They say that when in doubt, cook foods together that grow together. As we trundled along on our tractor ride at the most recent Asparagus Festival I couldn't help but become obsessed with the idea of asparagus and rhubarb together. There they were, in neighbouring fields and sharing space in my Edgar Farms bag on the way home. They begged to be joined in holy cookery.
The only problem with this idea is that rhubarb, no matter how you cut it, is a rather tart thing. And asparagus is far more mellow and sweet. It isn't always a case for opposites attract. But when it doubt, throw them in a roasting pan together. A little spice, a little sweet and sweat, and beautiful things can happen.
Roasted asparagus, however, isn't that great to eat. The texture is rather, um... pasty with a side of string. Not giving up on this relationship, however, the rhubarb transformed when it became a sauce to slink over and envelope the roasted asparagus. It also did well when covering pork tenderloin, but I'm not telling you about that.

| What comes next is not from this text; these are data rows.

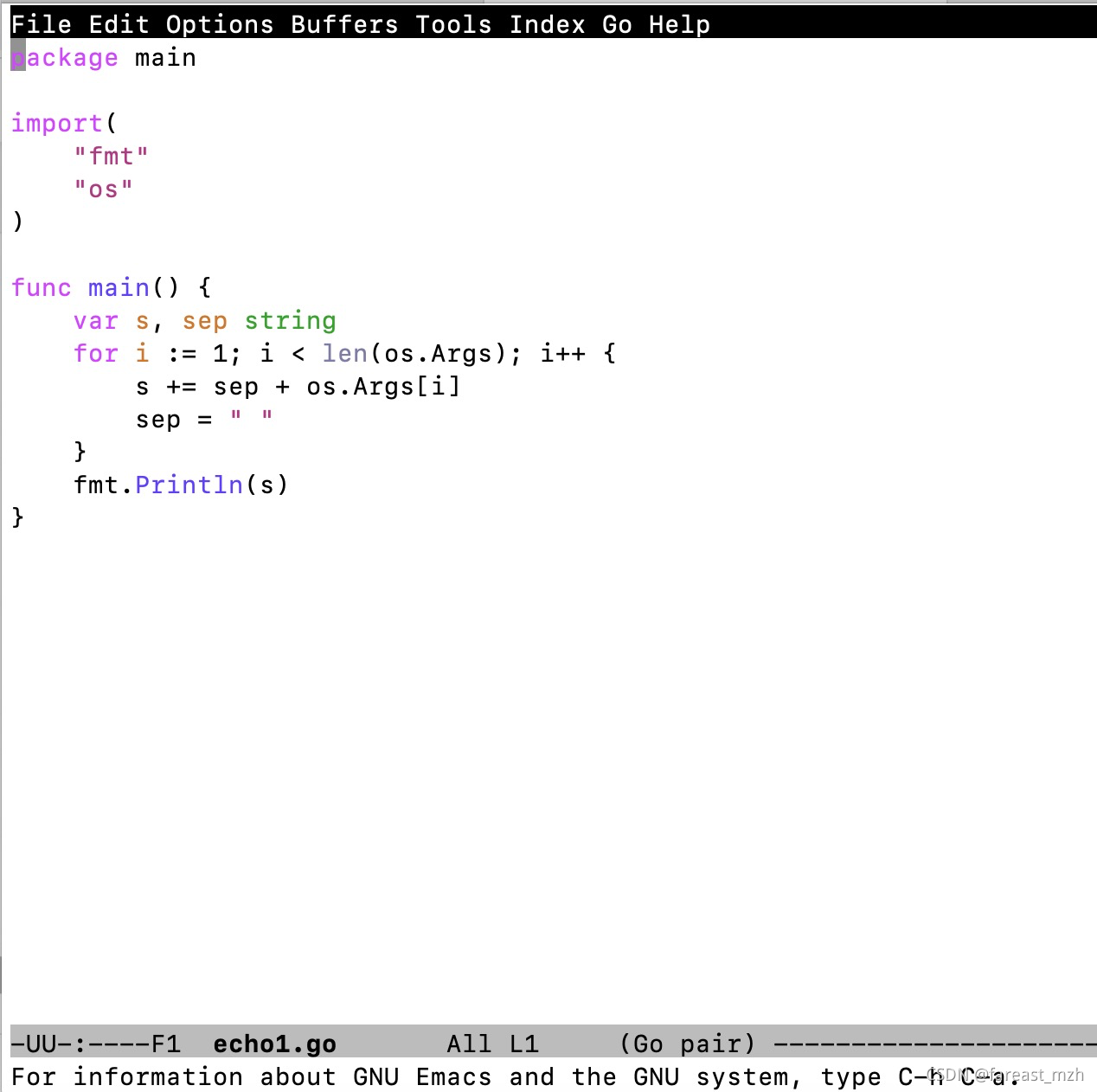Click the All scroll position indicator

coord(468,1044)
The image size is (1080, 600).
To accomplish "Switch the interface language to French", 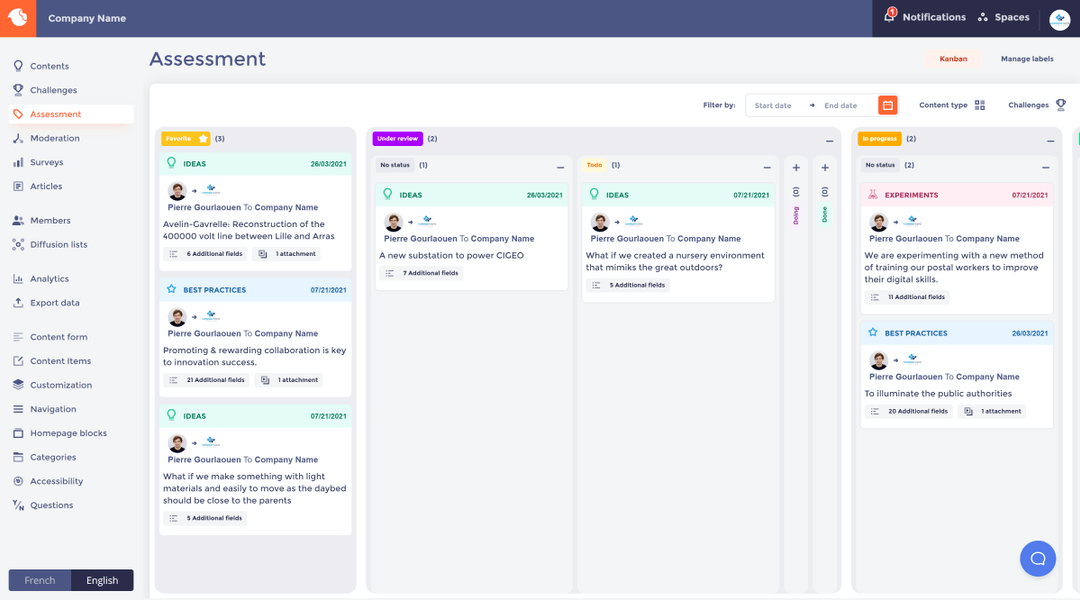I will pyautogui.click(x=39, y=580).
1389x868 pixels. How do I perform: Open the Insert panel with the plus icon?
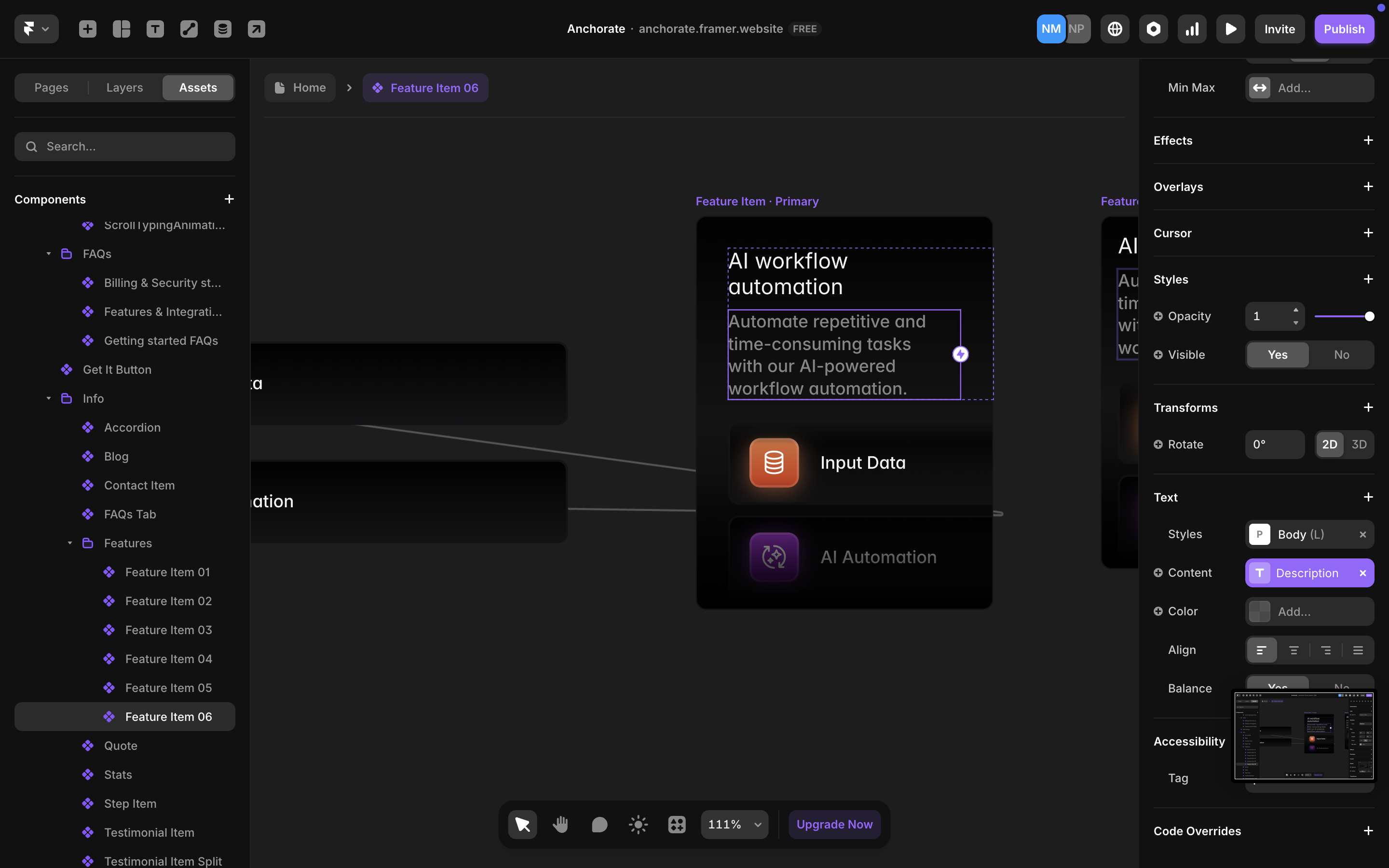(87, 29)
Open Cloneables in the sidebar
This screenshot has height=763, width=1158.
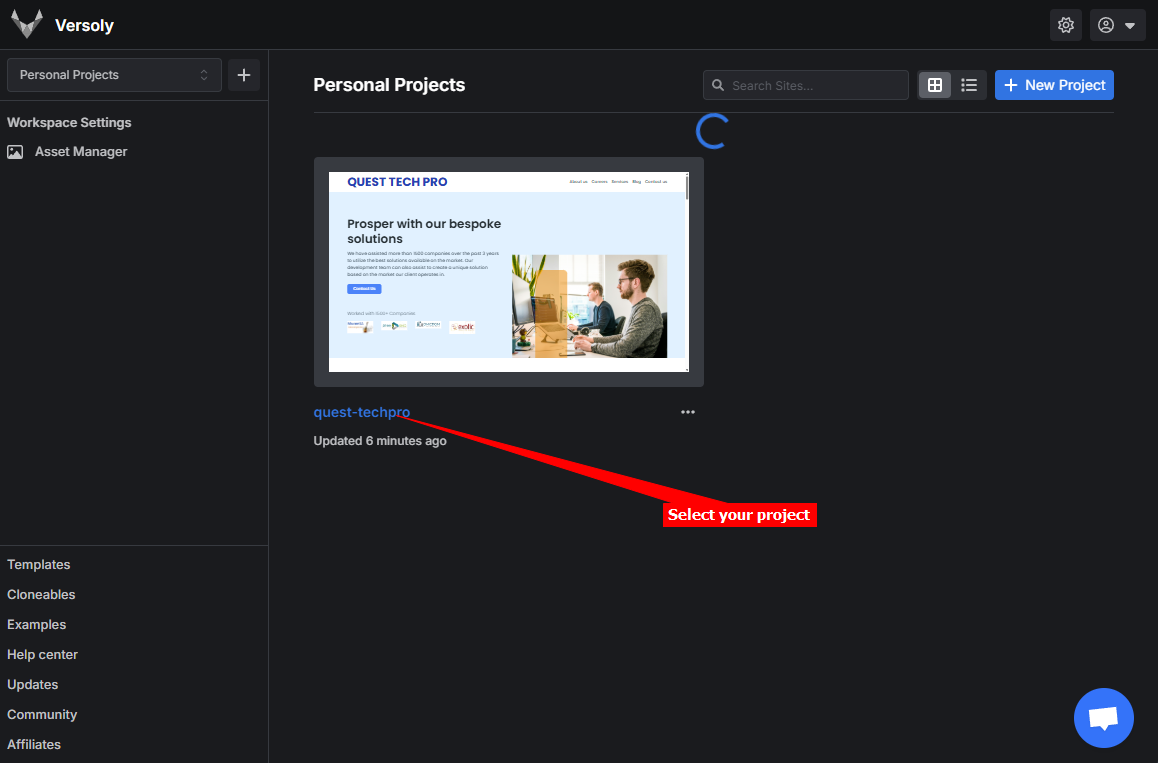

The asparagus would be upset to know the rhubarb went behind his back.
Asparagus with Roasted Rhubarb Sauce
Serves 4-6 as a side dish
1 bunch asparagus
2 large stalks of rhubarb (the pinker the better)
5 tbsp olive oil
2 tsp Chinese 5 spice powder
2 tbsp honey
1 tbsp orange juice
salt and pepper
1. Preheat oven to 400 degrees F
2. Clean asparagus. Trim rhubarb into roughly 4 inch lengths. Place on a cooking sheet lined with parchment paper.
3. Combine 1 tbsp olive oil, 1 tbsp honey, 1tsp Chinese 5 spice powder, and season with salt and pepper. Toss the asparagus and rhubarb with this dressing. Roast for 10 minutes.
4. When the rhubarb and asparagus are done roasting, blitz the rhubarb with the remaining 4 tbsp olive oil, 1 tbsp honey, 1 tsp Chinese 5 spice powder, and orange juice. Season to taste.
5. Pour rhubarb sauce over roasted asparagus and serve immediately. Reserve leftover sauce for a pork tenderloin, but shhh.... don't tell the asparagus.